Set down the records exactly, and omit any image found in them.

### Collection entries
_ _ _ _ _ _ _
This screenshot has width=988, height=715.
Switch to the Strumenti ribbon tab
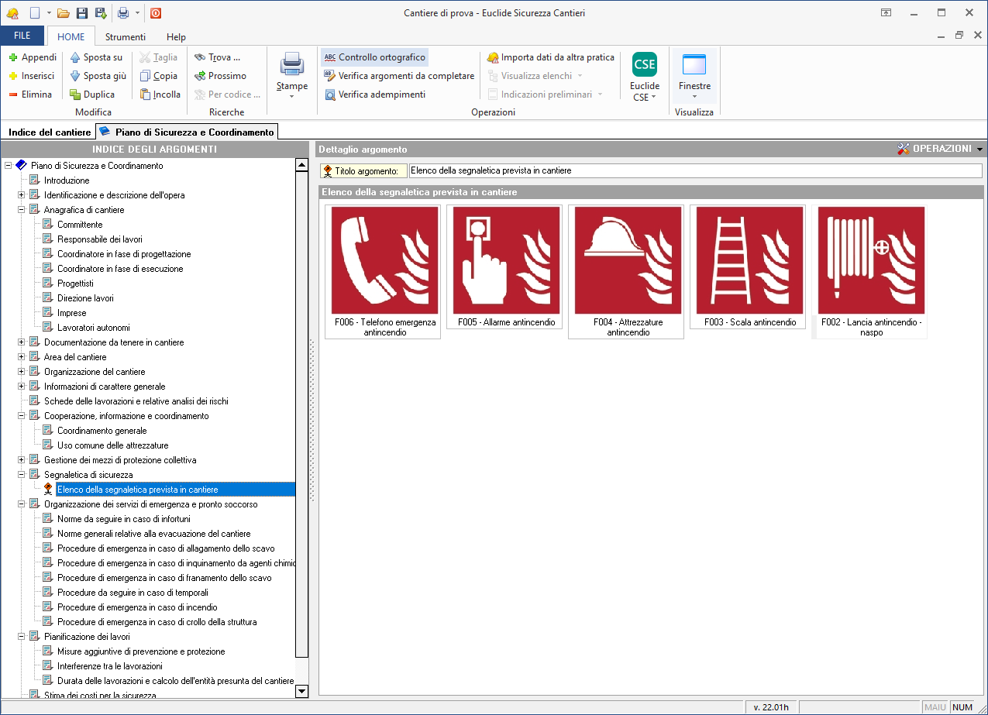(126, 36)
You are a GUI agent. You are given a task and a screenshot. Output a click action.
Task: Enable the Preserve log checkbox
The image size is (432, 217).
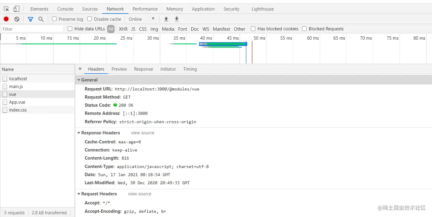click(54, 19)
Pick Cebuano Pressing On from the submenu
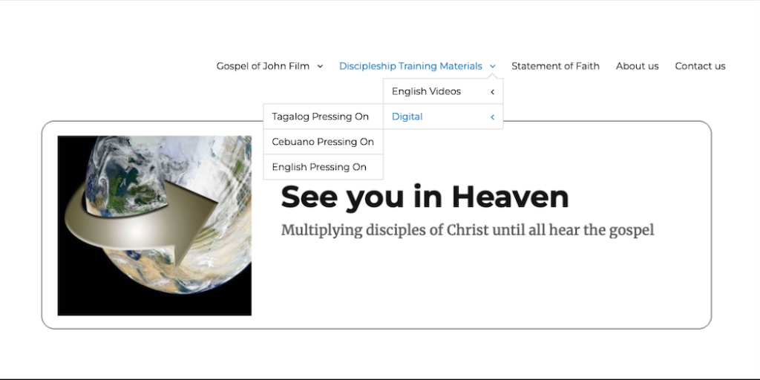Viewport: 760px width, 380px height. pyautogui.click(x=323, y=142)
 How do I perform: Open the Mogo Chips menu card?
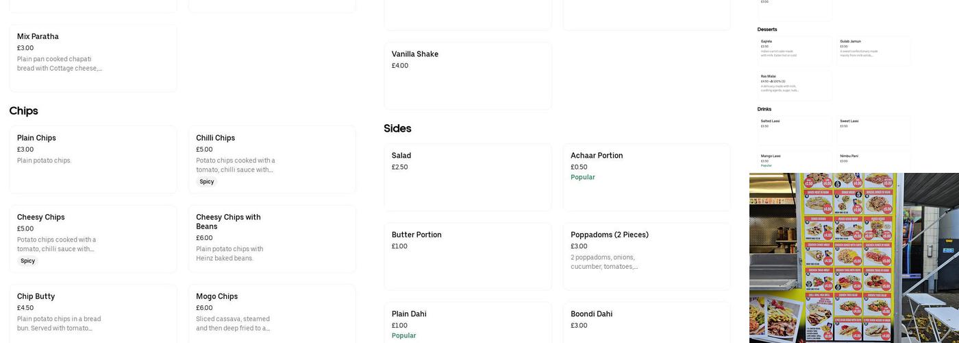(x=272, y=313)
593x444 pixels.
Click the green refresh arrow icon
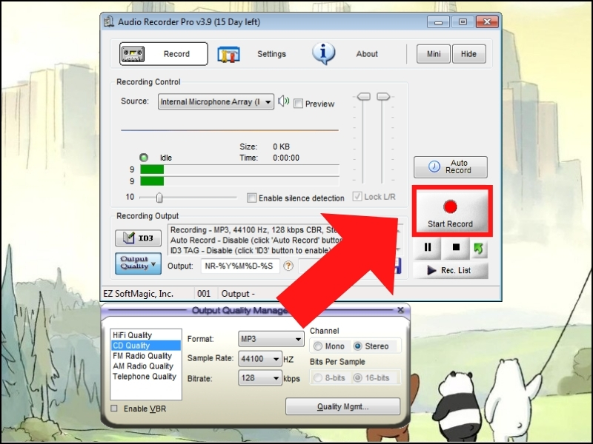click(479, 247)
_ _ _ _ _ _ _
### Task response
This screenshot has width=988, height=715.
Switch to the Strumenti ribbon tab
(126, 36)
You are a GUI agent. You are given a task and a screenshot. Output a click action.
Task: Enable the Preserve log checkbox
The image size is (432, 217).
click(54, 19)
Pick Cebuano Pressing On from the submenu
Viewport: 760px width, 380px height. pyautogui.click(x=323, y=142)
 How do I perform: Open the Mogo Chips menu card?
(x=272, y=313)
593x444 pixels.
Click the green refresh arrow icon
click(479, 247)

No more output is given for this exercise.